Maintenant les choses ont évolué, la presse médicale parle de mon livre, les réseaux sociaux aussi. Mais régulièrement sollicités, les intervenants dont je dénonce les apports se refusent systématiquement à débattre. Cela ne concerne pas ma personne, j'ai toujours cru qu'à la fin c'est la vérité qui triomphera. Ma démarche n'est pas personnelle, je ne recherche pas la médiatisation mais elle est animée par cette volonté farouche, cet optimisme qui sont au cœur de l'activité médicale et de l'engagement politique. Comprendre, savoir, expliquer.

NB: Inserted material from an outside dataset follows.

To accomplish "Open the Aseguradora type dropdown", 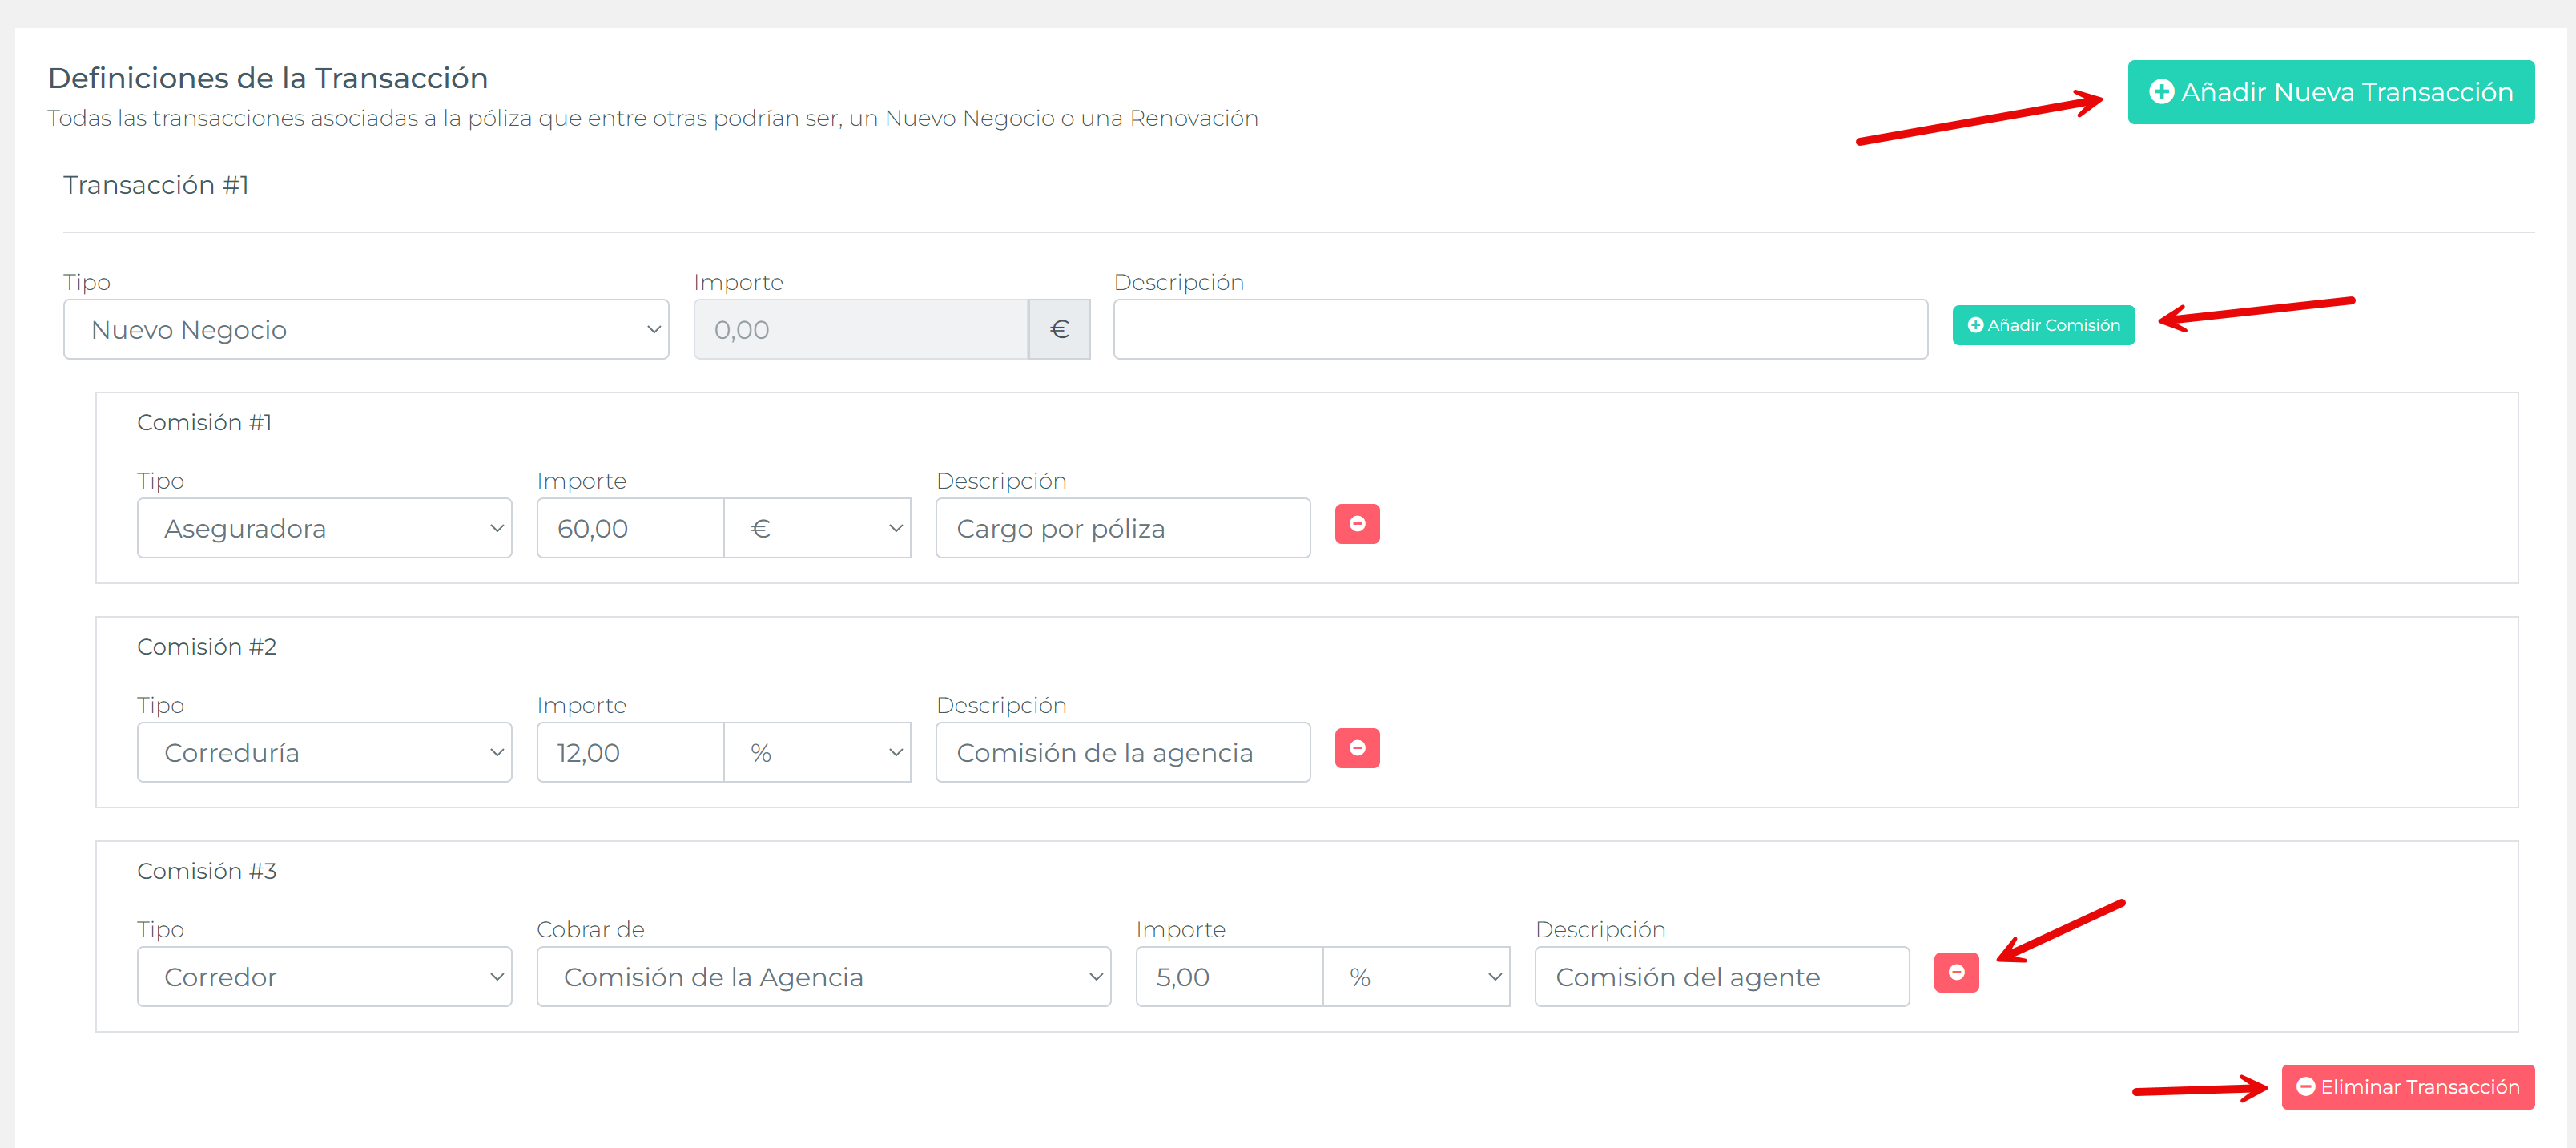I will click(324, 528).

L'affaire Médiator n'a plus les contours du scandale initial. Le bourreau désigné, puissant, aux manœuvres obscures, face à un médecin femme courageux et téméraire, se battant contre le système répétant pèle mêle chiffres exorbitants et condamnations sans appel, ne tient plus ; les ingrédients du "scandale sanitaire du siècle" n'ont été réunis que durant une saison politico-médiatique. Le temps de la justice arrive; tant mieux ; il faut espérer qu'elle sera sereine. Mais que vont dire Madame Frachon, MM Bapt, Debré, Morelle ou Bertrand quand cette heure va arriver? Dans la fabrication par des responsables de haut niveau d'un hurlement gigantesque, n'y a-t-il pas une forme d'atteinte à nos principes, à notre vivre ensemble, à l'équilibre de notre société au respect des malades et des citoyens? Je pose la question aujourd'hui. Je sais qu'elle sera posée plus largement demain.